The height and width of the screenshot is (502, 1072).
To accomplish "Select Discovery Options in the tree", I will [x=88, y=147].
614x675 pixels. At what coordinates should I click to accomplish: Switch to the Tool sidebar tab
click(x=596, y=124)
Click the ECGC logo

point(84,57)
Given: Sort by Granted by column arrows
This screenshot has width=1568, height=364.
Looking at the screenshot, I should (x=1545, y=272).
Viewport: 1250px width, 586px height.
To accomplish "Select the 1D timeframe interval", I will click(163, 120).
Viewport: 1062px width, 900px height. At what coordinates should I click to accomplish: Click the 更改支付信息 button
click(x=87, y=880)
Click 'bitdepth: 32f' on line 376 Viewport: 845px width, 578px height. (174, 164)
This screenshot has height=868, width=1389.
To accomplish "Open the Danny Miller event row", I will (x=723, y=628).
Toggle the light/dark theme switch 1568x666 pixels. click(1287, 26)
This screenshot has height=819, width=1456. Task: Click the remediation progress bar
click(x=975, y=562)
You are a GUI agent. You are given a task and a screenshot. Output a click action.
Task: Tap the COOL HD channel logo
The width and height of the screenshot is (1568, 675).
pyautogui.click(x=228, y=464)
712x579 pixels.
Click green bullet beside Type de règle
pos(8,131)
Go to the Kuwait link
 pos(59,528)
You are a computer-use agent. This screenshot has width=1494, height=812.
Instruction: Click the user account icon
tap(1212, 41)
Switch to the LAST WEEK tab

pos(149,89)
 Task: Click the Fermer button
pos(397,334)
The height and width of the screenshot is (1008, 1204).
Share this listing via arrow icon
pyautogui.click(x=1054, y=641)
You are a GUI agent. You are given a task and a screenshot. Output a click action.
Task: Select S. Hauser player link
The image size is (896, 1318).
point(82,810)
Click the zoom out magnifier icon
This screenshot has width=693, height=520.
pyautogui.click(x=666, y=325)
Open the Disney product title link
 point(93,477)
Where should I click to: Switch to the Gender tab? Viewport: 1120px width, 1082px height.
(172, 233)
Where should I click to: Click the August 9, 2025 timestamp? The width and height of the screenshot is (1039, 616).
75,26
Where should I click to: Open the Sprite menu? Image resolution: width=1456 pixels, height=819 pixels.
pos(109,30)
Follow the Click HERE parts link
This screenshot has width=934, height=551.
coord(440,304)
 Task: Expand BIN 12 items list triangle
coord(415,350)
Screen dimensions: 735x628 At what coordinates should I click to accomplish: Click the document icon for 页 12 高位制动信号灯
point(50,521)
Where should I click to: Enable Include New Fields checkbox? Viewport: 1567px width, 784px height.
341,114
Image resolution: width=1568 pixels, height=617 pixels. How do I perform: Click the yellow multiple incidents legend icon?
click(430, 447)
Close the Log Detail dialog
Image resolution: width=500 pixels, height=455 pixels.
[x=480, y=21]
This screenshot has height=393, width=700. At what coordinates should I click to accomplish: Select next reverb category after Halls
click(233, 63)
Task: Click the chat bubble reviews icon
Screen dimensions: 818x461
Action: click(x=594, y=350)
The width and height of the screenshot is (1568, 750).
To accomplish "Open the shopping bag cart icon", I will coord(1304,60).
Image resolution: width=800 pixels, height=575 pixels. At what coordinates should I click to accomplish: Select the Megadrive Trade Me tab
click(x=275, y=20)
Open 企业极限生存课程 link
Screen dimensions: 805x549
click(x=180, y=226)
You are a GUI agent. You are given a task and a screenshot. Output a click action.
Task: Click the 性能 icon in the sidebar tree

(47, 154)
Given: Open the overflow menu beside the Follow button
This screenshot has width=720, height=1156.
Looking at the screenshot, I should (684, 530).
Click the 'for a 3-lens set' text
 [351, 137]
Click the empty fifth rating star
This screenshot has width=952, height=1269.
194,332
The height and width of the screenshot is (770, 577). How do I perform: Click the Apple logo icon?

## Work to complete
For each line of the entries that holds the word "will", pull that line out.

## Response for this exercise
To accomplish "Select Discovery Options in the tree", I will [x=88, y=147].
To accomplish "Select the 1D timeframe interval", I will click(163, 120).
To accomplish "Open the Danny Miller event row", I will (x=723, y=628).
To accomplish "Open the shopping bag cart icon", I will coord(1304,60).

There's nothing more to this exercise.